You should not mistake Professor Roger Boyle’s outspoken criticism of the health reforms as the demob happy words of a man about to retire.

The national director for heart disease has been boiling away for some time. His Department of Health bosses have had to “keep tearing up his resignation letters” for months, an insider said.

Sir Roger’s rejection of health secretary Andrew Lansley’s plans are the most telling yet. Why? Because they come from a highly respected clinician who has spent over a decade in government service. The professor is no medical politician shouting from the sidelines – he has got his hands dirty in the business of reform and delivered impressive results. He has overseen a transformation in the outcomes for those suffering from heart disease. He is also the man behind the seminal 2007 stroke strategy.

The thrust of his criticism is widely shared. The government has laid waste to large parts of the NHS – some of which had delivered – in favour of an untried alternative. Sir Roger bemoans the loss of “corporate memory” and describes accusations that the NHS was overmanaged as “complete baloney”.

“We need stability, not more change,” he says, a call that is echoed in the NHS Confederation’s survey of NHS chief executives. Asked what was the greatest barrier, other than “financial constraints”, to delivering savings plans, 49 per cent chose “delivering reforms and savings simultaneously”. 23 per cent identified “lack of certainty over reforms” as the main hurdle.

Writing exclusively in HSJ this week, the health secretary downplays structural reform and the turmoil it is causing.

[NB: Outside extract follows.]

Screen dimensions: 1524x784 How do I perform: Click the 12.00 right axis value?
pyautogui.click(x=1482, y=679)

He even offers an olive branch to managers, saying: “The future of the NHS requires not just retaining the best management and leadership, but providing them with ongoing development”.

Eyes firmly fixed on the horizon, Mr Lansley writes: “I want to see a system where every service offered by the NHS fits together like a jigsaw”. To secure this holy grail of reform, the health secretary looks to the NHS Commissioning Board “to lead by example”.

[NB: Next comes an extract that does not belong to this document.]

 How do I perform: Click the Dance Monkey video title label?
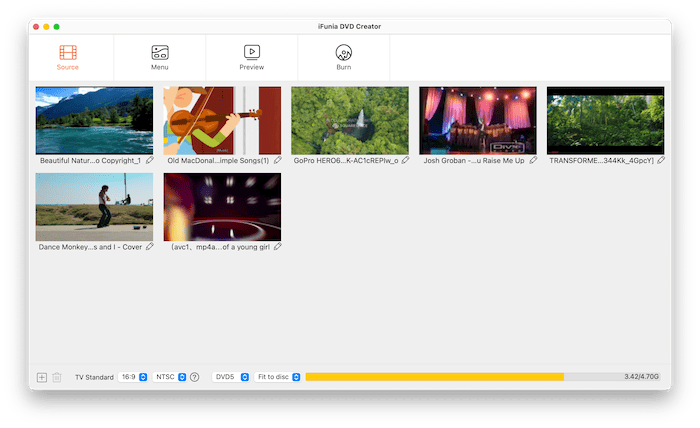click(90, 246)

It is clear from the draft plans leaked this week that the board will be a mighty organisation with many levers at its disposal. hsj.co.uk users have already critiqued the proposed matrix management structure as creating the potential for competing priorities, while various clinical and patient groups are alarmed by its potential dominance.

Mr Lansley’s reaction to worries about a surfeit of power being held by the board, or indeed clinical commissioning groups, is to declare there “must be a wider culture of openness, adopted fully from top to bottom”.

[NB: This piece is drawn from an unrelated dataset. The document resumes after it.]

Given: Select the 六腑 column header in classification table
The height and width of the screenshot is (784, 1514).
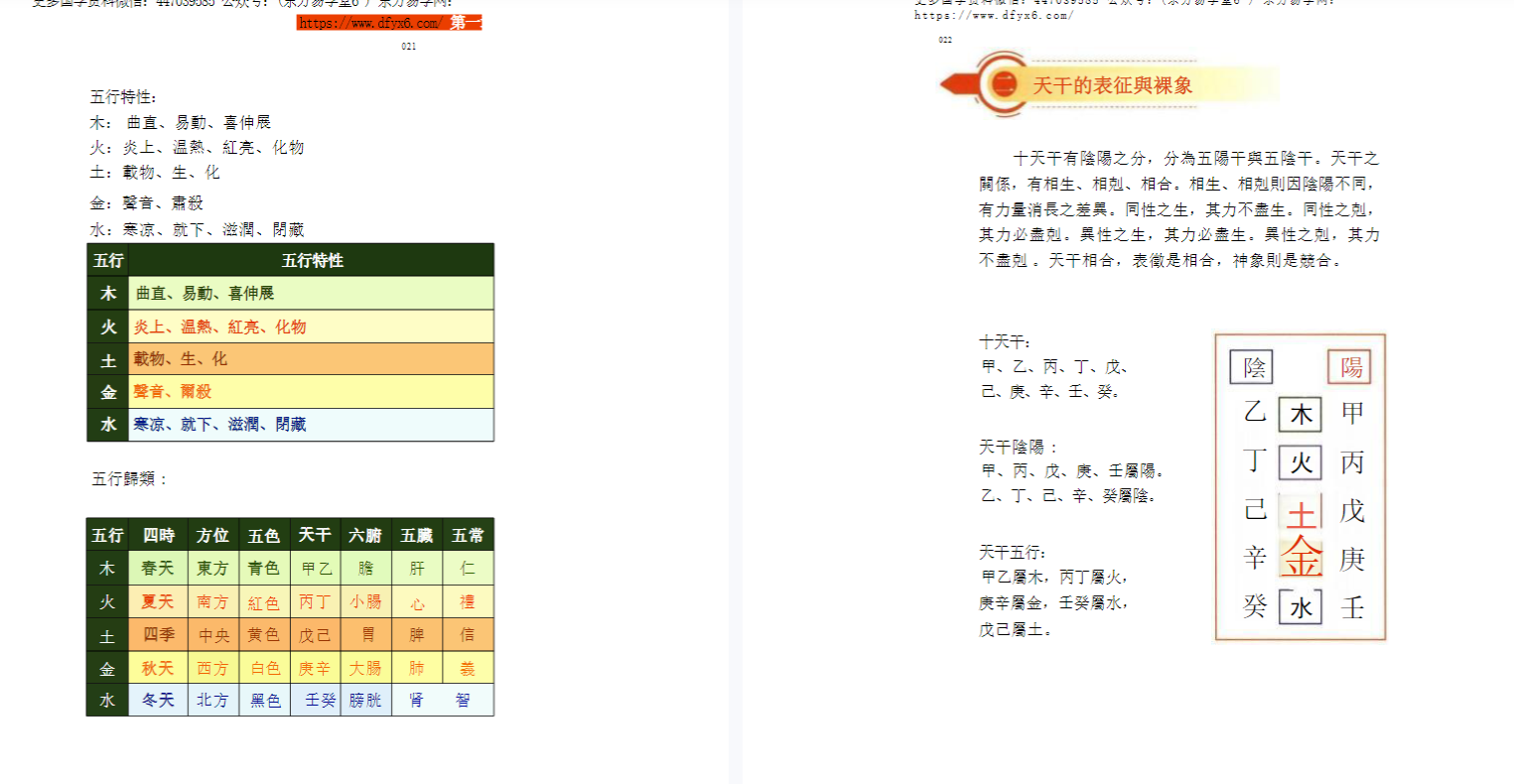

Here – at least and at last – government appears to be moving forward with both radical and logical intent.

We await details of exactly what the new “duty of candour” will mean and how many loopholes will be left in the obligation to hold board meetings in public. But in the meantime, it appears the Cabinet Office is driving forward the transparency agenda and sweeping up the NHS along with it.

The government’s commitment to roll out GP scorecards and publicly publish clinical audit data will bring forth the normal concerns about accuracy of data and the ability of the public to understand the information. We are still in the infancy of giving the public the tools they need to navigate the NHS and to hold it to account, via intermediaries in many cases, so safeguards will be needed.

But, in an era when cuts and reforms threaten service quality and when people like Professor Boyle give up in disgust – the transparency drive and the possibility of better tracking the performance of public services is a welcome chink of light.